Psy lawinowe oraz kilkunastu ratowników z Polski, Czech, Rumunii i Słowacji bierze udział w tygodniowym praktycznym szkoleniu poszukiwania ludzi zasypanych przez śnieżne lawiny. Kurs odbywa się na Hali Gąsienicowej w Tatrach i polega m.in. na zakopywaniu pozorantów w lawinisku i szukaniu ich przez czworonożnych ratowników.
Szkolenie ma prawdziwą zimową scenerię. Przez całą środę padał gęsty śnieg i wiał mocny wiatr, w porywach przekraczający sto kilometrów na godzinę. Na psach nie robiło to większego wrażenia. TOPR-owcy nie kryją, że jednak nie każdy pies nadaje się na ratownika. – Tu także zdarzają się beztalencia – mówi Jerzy Maciata, ratownik TOPR i przewodnik psa lawinowego Vero. – Ze zwierzakami jest tak samo jak z ludźmi. Jeden pojmie od razu o co chodzi, drugi nie da rady, choćby mu łopatą do głowy wiedzę wkładać – dodaje TOPR-owiec.
Całe szkolenie psa lawinowego trwa około dwóch lat i kosztuje nawet 50 tysięcy złotych. Nie wszystkie rasy nadają się do tego, aby pomagać ratownikom TOPR w poszukiwaniach na lawiniskach. Musi to być pies duży, wytrzymały, najlepiej wilczur, sznaucer lub labrador. Każdy musi umieć dawać sobie radę w bardzo trudnych warunkach.
– Szkolenie zaczyna się już od szczeniaka – mówi Adam Marasek, zastępca naczelnika TOPR. Gdy piesek ma kilka miesięcy, jest przyuczany do posłuszeństwa. Kiedy osiągnie rok, zaczyna się go przygotowywać do szukania ludzi.

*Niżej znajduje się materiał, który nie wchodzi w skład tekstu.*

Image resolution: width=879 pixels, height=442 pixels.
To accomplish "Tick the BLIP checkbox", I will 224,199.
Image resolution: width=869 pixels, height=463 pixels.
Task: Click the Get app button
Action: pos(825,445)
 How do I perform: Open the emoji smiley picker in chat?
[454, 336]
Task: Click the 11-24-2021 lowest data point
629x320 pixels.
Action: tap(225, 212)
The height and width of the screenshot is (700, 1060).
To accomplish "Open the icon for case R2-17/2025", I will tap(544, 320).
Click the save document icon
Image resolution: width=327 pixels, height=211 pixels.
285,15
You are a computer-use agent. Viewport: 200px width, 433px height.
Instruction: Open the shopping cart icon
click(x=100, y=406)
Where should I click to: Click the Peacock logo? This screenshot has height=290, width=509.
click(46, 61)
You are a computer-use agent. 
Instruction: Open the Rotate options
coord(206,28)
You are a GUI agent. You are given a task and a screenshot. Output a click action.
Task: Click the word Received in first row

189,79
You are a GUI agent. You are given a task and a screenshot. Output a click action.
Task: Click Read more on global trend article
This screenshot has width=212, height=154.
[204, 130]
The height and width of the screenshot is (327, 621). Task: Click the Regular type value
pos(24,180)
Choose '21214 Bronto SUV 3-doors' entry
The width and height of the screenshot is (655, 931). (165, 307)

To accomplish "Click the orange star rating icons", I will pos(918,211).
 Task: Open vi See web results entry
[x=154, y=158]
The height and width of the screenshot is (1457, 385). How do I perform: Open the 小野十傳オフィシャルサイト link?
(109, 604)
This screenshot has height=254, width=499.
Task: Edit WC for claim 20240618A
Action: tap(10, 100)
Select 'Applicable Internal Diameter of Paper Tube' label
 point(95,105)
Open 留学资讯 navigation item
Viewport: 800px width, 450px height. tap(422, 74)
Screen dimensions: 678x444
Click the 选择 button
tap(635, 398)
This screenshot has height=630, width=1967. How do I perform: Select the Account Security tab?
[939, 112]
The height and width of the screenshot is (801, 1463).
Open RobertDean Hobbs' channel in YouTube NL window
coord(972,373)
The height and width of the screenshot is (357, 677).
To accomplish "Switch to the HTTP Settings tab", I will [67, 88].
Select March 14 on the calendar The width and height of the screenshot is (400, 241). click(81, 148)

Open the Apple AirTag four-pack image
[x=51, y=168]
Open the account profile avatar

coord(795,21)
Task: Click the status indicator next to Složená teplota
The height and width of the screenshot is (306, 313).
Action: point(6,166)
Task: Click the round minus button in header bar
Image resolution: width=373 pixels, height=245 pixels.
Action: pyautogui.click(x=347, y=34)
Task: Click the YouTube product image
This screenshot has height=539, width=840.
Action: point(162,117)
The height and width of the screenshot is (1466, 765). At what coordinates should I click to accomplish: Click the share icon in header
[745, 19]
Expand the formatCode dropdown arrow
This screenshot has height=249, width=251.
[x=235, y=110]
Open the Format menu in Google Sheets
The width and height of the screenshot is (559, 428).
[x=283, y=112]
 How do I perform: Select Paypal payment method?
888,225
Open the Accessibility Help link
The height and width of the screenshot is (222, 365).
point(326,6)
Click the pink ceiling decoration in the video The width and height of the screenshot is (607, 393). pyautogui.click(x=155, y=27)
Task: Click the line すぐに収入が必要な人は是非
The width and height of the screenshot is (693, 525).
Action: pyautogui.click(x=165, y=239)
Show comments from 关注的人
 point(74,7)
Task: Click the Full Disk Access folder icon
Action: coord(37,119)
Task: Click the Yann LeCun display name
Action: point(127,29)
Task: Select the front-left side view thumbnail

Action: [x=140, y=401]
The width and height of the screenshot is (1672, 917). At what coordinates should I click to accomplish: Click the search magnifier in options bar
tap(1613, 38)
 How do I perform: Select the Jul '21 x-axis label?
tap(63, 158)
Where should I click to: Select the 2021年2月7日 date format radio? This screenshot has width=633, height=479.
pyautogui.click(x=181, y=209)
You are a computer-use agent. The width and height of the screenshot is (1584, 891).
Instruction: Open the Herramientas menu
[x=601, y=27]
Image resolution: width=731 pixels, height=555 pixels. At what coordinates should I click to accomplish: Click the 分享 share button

Chowa się przednim w śniegu jego ulubioną zabawkę, potem pod śniegiem skrywa się sam właściciel, a na końcu ukrywa się pozoranta, czyli obcą osobę. I cały czas szkolenie psa trzeba prowadzić jako zabawę. Po dwóch latach ćwiczeń czworonożny ratownik musi uczestniczyć w prawdziwych akcjach, aby podnosić swoje umiejętności ratownika.
– Mój kochany Vero, 9-letni owczarek niemiecki, to weteran. Brał udział w ponad 30 akcjach poszukiwawczych i już niejednokrotnie znajdował ludzi w lawinisku – mówi Maciata.
Piotr Bednarz, ratownik TOPR, ma teraz dwa psy lawinowe. To Jessi i Tussi. – Jessi jest starsza i pracuje już dziewięć lat w TOPR. Była pierwszym psem, który zaczął szukać na lawinisku pod Rysami, gdy pod śniegiem zginęli licealiści i ich opiekun z tyskiego liceum. Bezbłędnie wskazała położenie zwłok – zachwala psa.
Jednak tacy czworonożni ratownicy nie mają wcale lekko. – Są stale narażeni na stres. Muszą się oswoić ze śmigłowcem, samochodem, skuterem śnieżnym czy ratrakiem – dodaje Bednarz. A to wymaga czasu i cierpliwości. Zwłaszcza od ludzi.